*Material provided*
****************************************
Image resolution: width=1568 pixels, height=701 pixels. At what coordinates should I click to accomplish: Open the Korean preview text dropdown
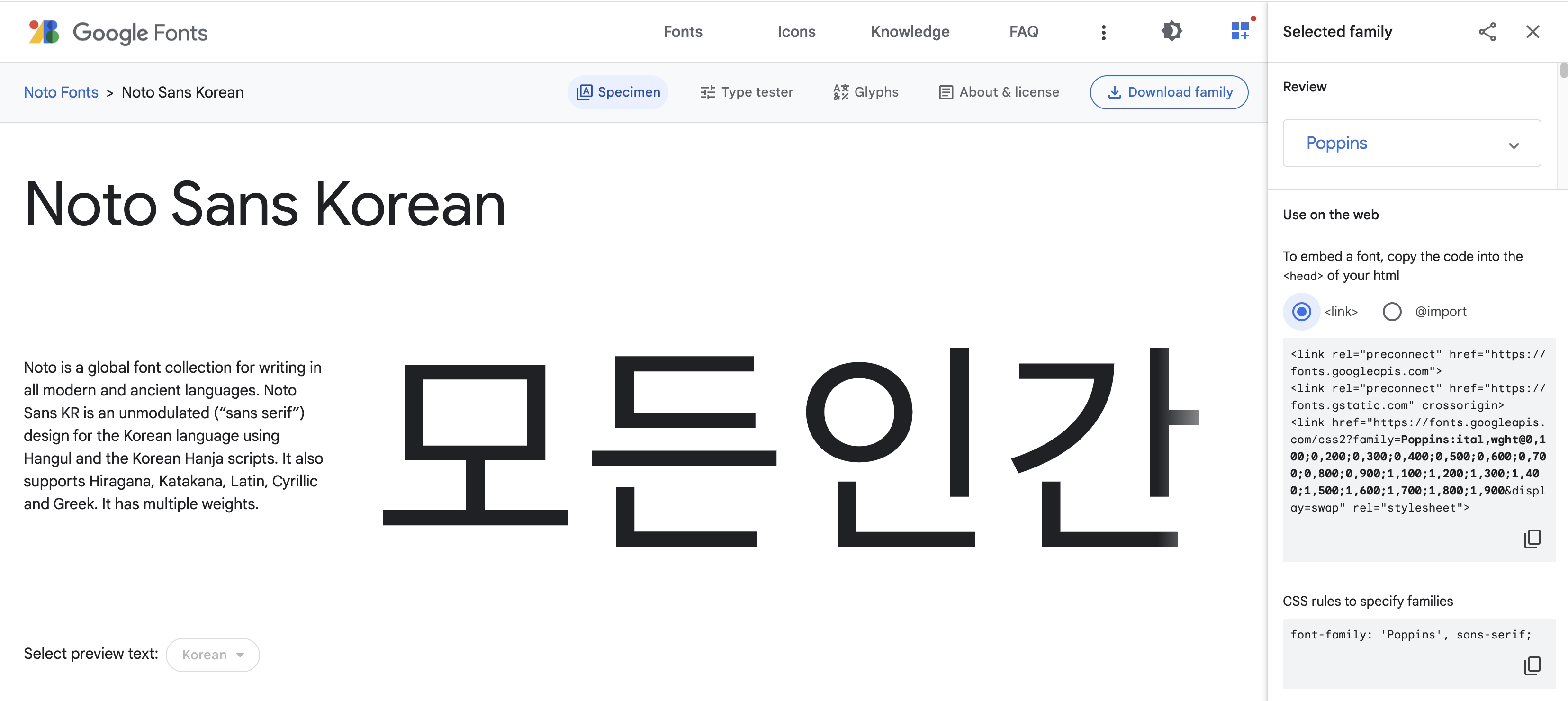coord(212,655)
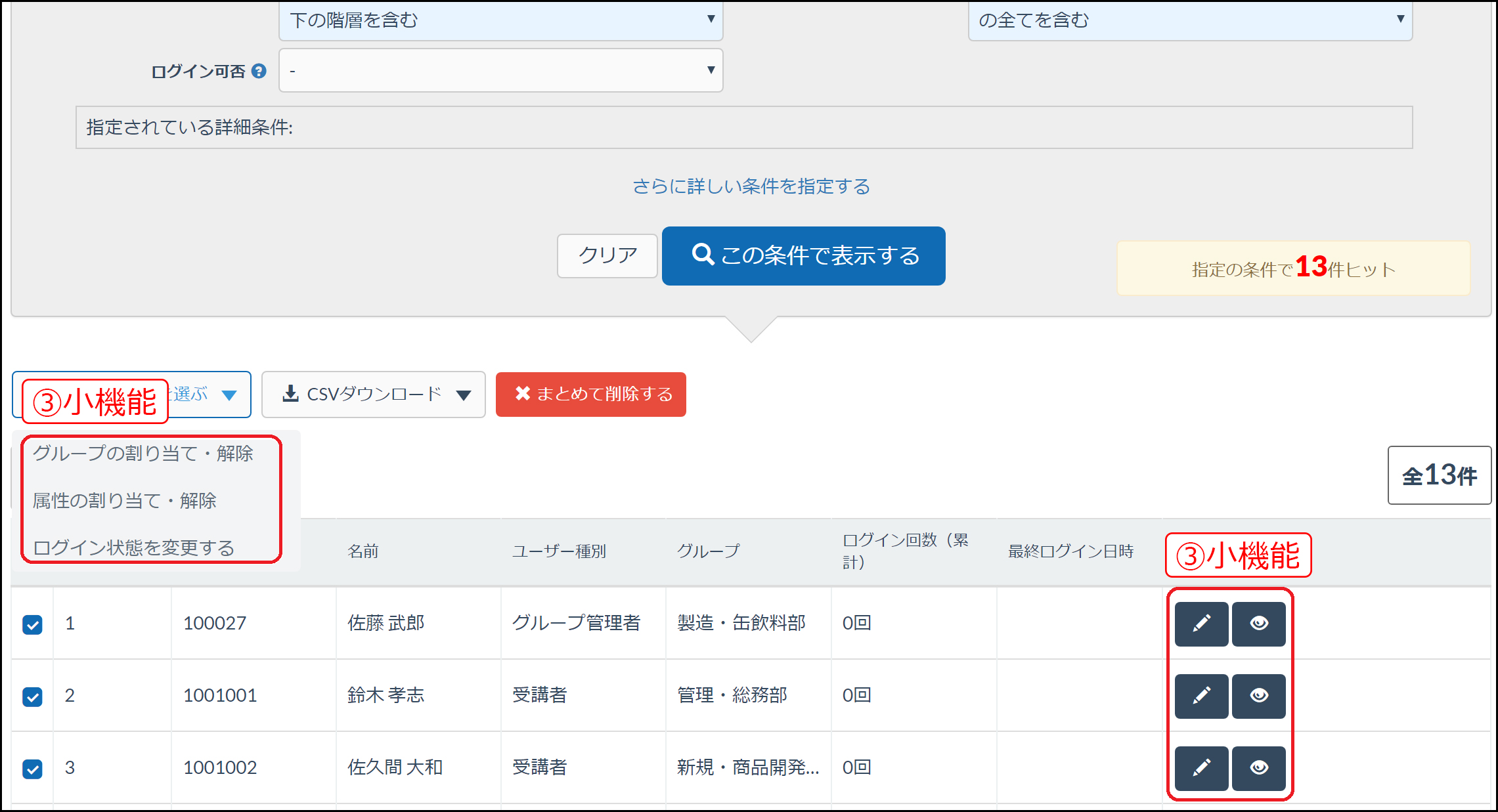Click the まとめて削除する delete button
1498x812 pixels.
tap(590, 395)
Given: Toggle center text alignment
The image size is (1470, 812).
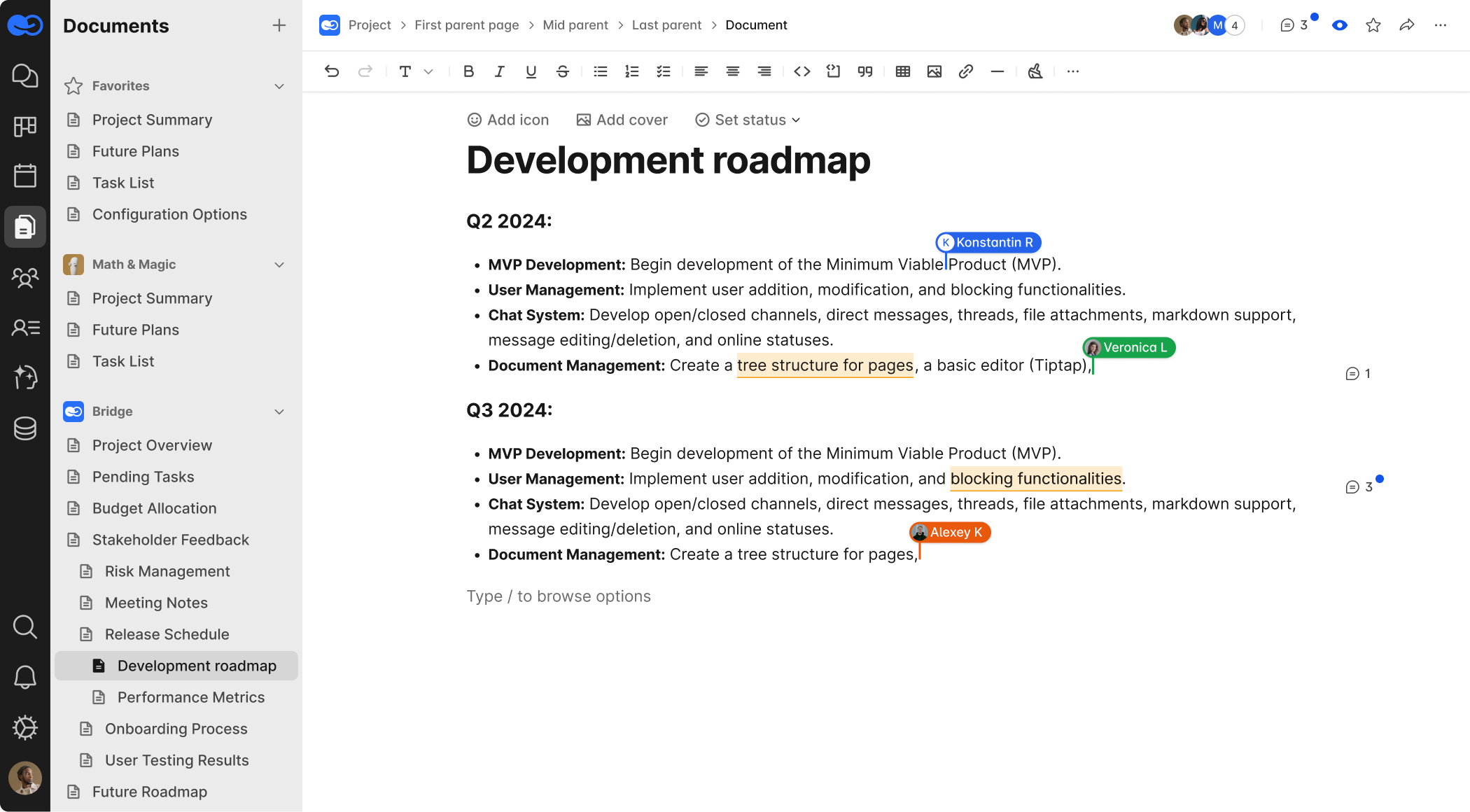Looking at the screenshot, I should pyautogui.click(x=732, y=71).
****************************************
*Work item*
Give back, word for word, the lines from the one containing "Given: Toggle center text alignment" through the last line of the listing above; include both ends and exclude the pictures.

*Exercise output*
Given: Toggle center text alignment
The image size is (1470, 812).
Looking at the screenshot, I should pyautogui.click(x=732, y=71).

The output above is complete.